## SUPPLIED TEXT

There are records that are a collection of songs that work as a tandem, the assembled work or an artist or artists that fit together. There are others that feel like events, communal expressions, voices sent out to the stars, often a combination of those factors, and when they land, they live beyond a creative cycle. They’re beings.
Rwake have been gone a long time. It’s been 14 years since “Rest” roused our metallic souls, and if you put that album on today (I actually just did) it sounds as fresh and vital as the day it was born. The Arkansas-based band, that’s as much a close-knit family as they are a musical outfit, finally are back with us on sixth record “The Return of Magick,” a brute force dashed with psychedelic colors and an unbreakable bond with the cosmos and nature. This is one of those event records. This six-track, 54-minute excursion has the band sounding as full of life as ever before, and perhaps that break helped this group—vocalists C.T. (who also handles words and themes) and Brittany (also on keys), guitarists Austin and John (lap and pedal steel, 12-string bass), bassist Reid, drummer Jeff (who also handles acoustic guitars and 12-string bass)—explodes through these songs that will test you mind and body and hopefully connect you to something greater than just the music. This is one of the best records yet, and I adore their back catalog. But this one is stuck on repeat, and I don’t see that changing.
“You Swore We’d Always Be Together” opens ominously with clean guitars flowing, accordion landing softly, and then the thing rips, growls and shrieks sounding wonderfully scorched, pedal steel adding a syrupy emotional heft, warm leads battling with the sludge. Screams penetrate again, guitars trucking as the playing spills, everything subsiding in an electric haze. The title track wastes no time, trucking with furious cries, the intensity hammering as the guitars wrapped like a cord, compromising your blood flow, C.T delivering spoken messages, “To all the witches in the woods, and to the goblins that understood, there is a spirit that walks among us, and it is living proof.” The speaking melts into warm guitars and long, immersive passages, C.T. later declaring, “It’s the return of magic in a crystal fucking palace, beyond biology and beyond all traits.” Dual guitars wrest control as howls recharge and sneer, shadows dripping blood as the fury slowly fades away. “With Stardust Flowers” punches its way in, vile shrieks hammering, punishment dealt with an even hand, the flow eventually growing calmer and more reflective. “Time is our great cosmic conductor,” C.T. warbles, “nothing escapes the song or spell we are under. Built from stardust sustained by cosmic ingredients, every cell is linked to an earlier stream of consciousness.” Guitars splash more colors before draining, tingling, and then everything speeds up suddenly, strains rushing through a mud stream, blistering and bleeding out.

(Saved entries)
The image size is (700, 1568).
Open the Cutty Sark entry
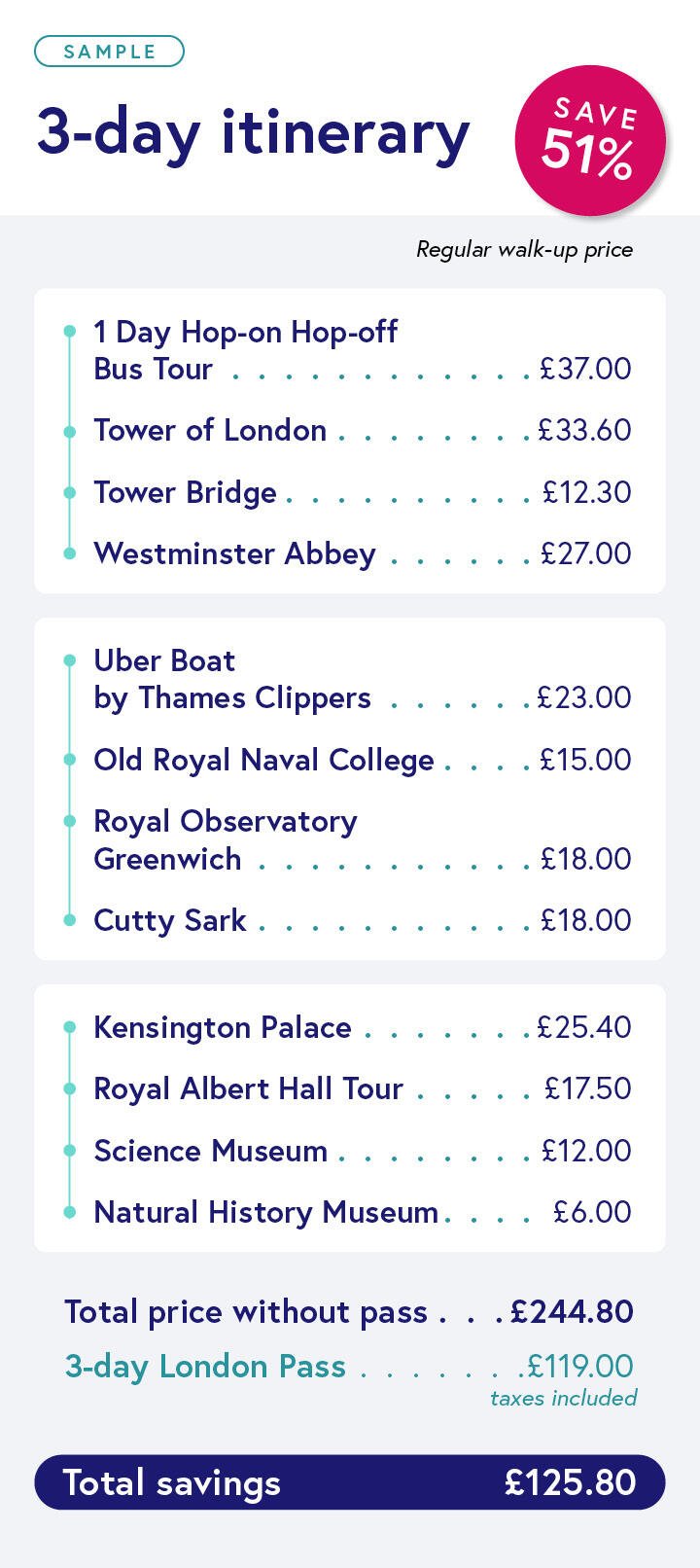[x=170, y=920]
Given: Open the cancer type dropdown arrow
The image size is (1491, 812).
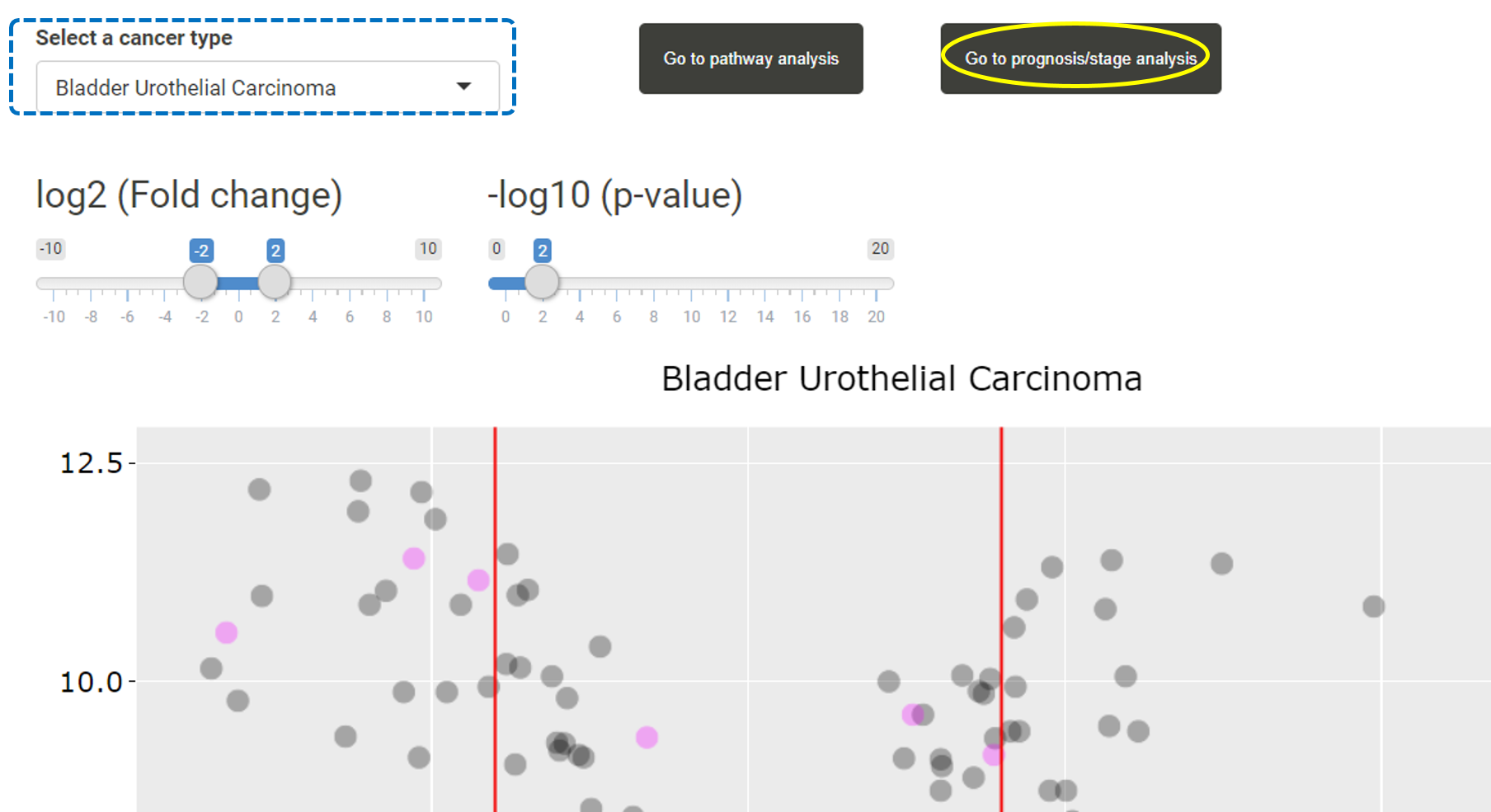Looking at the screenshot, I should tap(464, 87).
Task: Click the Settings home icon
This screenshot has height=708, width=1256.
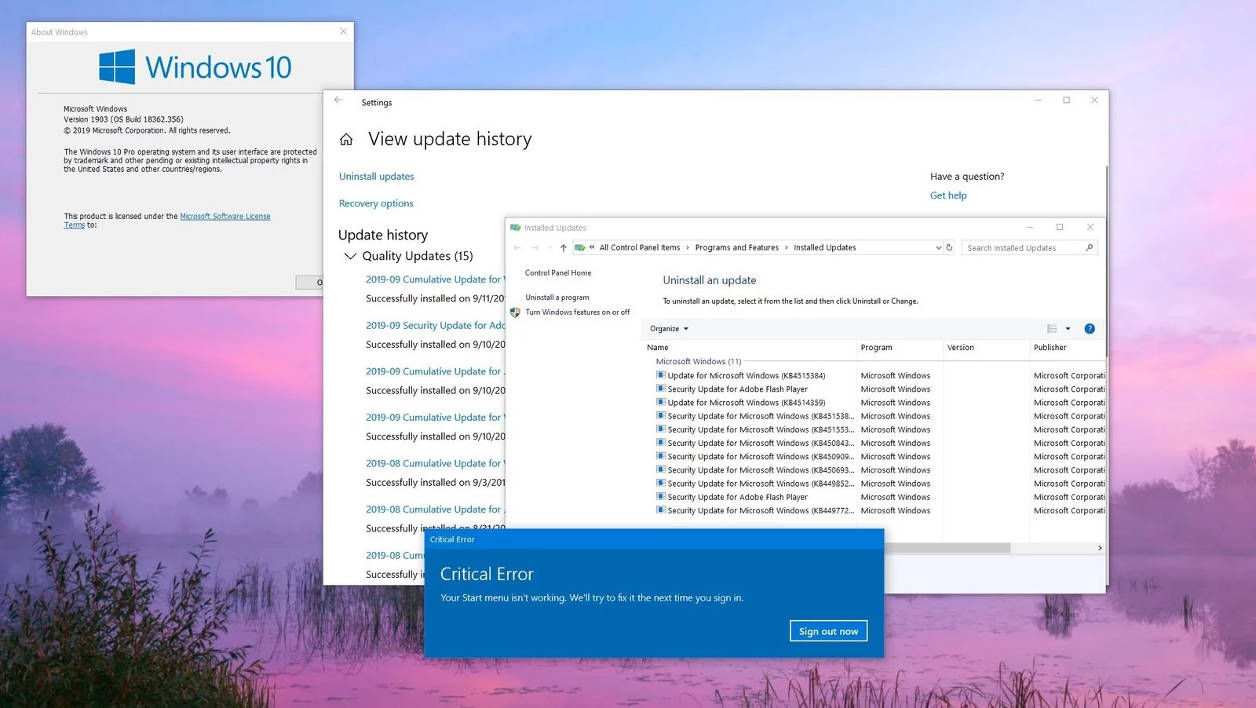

## YOUR TASKS
1 > In the review, how long is the album "The Return of Magick"?
2 > Reproduce everything in the review from "There are records" down to "cycle. They’re beings.".
3 > List the first names of all the band members named in the review.

## RESULTS
1 > It is a six-track, 54-minute album.

2 >
There are records that are a collection of songs that work as a tandem, the assembled work or an artist or artists that fit together. There are others that feel like events, communal expressions, voices sent out to the stars, often a combination of those factors, and when they land, they live beyond a creative cycle. They’re beings.

3 > C.T., Brittany, Austin, John, Reid, Jeff